We can only monitor in 1 hour moving window

 

 

 

 

Maybe the other two nodes are in a different rack that occasionally has net connectivity issues

Unlikely seems its AWS

 

 

 

 

 

 

From: Jack Krupansky [mailto:jack.krupansky@gmail.com]
Sent: 03 December 2015 16:11
To: user@cassandra.apache.org
Subject: Re: cassandra reads are unbalanced

 

How many clients do you have performing reads?

 

Is your load balancer in front of your clients or between your clients and Cassandra?

 

Does Node1 of DC2 have the exact same configuration of hardware of the other nodes? Is it in the same rack? Maybe your load balancer thinks that node is more capable and handles requests faster so that it looks less loaded than the other two nodes.

 

You might also check the read counts after a very short interval of time to see if Node1 is uniformly getting more requests or just occasionally. Maybe the other two nodes are in a different rack that occasionally has net connectivity issues so that the requests get diverted by the client/load balancer to Node1 during those times.

 


-- Jack Krupansky

 

On Thu, Dec 3, 2015 at 4:58 AM, Walsh, Stephen <Stephen.Walsh@aspect.com> wrote:

Thanks but keep in mind that both DC should be getting the same load, our production applications are behind a round robin load balancer – so each one our local application talk to its local Cassandra DataCenter.

Record extracts
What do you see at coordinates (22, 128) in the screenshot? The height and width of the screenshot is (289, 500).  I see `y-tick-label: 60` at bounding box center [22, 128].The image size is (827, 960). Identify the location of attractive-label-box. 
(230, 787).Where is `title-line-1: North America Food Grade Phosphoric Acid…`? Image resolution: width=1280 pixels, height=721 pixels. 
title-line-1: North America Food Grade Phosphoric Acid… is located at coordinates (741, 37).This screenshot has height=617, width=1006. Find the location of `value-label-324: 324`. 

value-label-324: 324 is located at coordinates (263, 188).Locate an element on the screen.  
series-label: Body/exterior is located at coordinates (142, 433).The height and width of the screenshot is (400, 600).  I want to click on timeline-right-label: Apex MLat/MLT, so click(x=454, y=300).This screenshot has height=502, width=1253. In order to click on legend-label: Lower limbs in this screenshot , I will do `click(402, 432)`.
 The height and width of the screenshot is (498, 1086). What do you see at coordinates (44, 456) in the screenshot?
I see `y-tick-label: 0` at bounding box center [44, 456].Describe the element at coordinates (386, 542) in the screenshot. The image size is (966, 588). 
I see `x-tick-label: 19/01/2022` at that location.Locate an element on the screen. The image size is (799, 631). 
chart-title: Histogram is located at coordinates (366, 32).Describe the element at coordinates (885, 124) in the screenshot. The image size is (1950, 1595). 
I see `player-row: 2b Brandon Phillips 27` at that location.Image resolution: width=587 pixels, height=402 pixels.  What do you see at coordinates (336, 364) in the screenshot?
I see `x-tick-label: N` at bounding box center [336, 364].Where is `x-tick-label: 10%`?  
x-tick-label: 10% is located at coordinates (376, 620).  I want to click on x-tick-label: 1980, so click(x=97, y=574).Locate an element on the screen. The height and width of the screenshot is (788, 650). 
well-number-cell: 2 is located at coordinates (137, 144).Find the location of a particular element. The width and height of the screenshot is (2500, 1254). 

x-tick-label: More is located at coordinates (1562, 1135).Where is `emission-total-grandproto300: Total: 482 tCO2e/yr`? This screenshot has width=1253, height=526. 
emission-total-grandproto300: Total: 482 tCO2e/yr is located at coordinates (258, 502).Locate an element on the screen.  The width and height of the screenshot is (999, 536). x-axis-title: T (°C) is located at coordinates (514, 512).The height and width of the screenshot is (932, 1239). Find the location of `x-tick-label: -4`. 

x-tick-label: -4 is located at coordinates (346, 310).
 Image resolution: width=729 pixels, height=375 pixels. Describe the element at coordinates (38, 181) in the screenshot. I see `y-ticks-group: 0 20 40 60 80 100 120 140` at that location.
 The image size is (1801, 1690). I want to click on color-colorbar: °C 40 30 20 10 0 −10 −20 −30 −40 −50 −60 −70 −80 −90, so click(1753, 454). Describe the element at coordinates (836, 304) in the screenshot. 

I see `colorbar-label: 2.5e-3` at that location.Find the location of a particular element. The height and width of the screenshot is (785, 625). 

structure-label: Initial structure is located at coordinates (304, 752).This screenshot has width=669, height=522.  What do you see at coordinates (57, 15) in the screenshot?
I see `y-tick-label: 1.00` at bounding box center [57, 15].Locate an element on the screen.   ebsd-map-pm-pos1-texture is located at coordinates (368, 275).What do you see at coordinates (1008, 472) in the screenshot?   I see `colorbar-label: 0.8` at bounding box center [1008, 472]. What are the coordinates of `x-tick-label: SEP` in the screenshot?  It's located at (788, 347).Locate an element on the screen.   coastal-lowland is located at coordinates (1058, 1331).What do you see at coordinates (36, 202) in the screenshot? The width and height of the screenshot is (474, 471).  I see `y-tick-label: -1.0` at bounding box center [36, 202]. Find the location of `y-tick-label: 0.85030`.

List of tasks
(1) Using the email thread about unbalanced Cassandra reads, decide whether each statement agrees with it, answering yes or no and quoting the deciding words: (a) Jack Krupansky's reply was sent on 03 December 2015. (b) Monitoring is possible only in a 1 hour moving window. (c) The production applications sit behind a least-connections load balancer.
(2) Extend the email thread about unbalanced Cassandra reads beyond its last sentence.

Answers by item number
(1)
(a) Yes: "Sent: 03 December 2015 16:11"
(b) Yes: "We can only monitor in 1 hour moving window"
(c) No: "our production applications are behind a round robin load balancer"

(2)
It took about 4 hours but the nodetool cleanup eventually balanced all nodes

 

From: DuyHai Doan [mailto:doanduyhai@gmail.com]
Sent: 02 December 2015 16:27


To: user@cassandra.apache.org
Subject: Re: cassandra reads are unbalanced

 

If you're using the Java driver with LOCAL_ONE and the default load balancing strategy (TokenAware wrapped on DCAwareRoundRobin), the driver will always select the primary replica. To change this behavior and introduce some randomness so that non primary replicas get a chance to serve a read:

 

new TokenAwarePolicy(new DCAwareRoundRobinPolicy("local_DC"), true).

 

The second parameter (true) asks the TokenAware policy to "shuffle" replica on each request to avoid always returning the primary replica.

 

On Wed, Dec 2, 2015 at 6:44 PM, Walsh, Stephen <Stephen.Walsh@aspect.com> wrote:

Very good questions.

 

We have reads and writes at LOCAL_ONE.

There are 2 application (1 for each DC) who read and write at the same rate to their local DC

(All reads / writes started all perfectly even and degraded over time)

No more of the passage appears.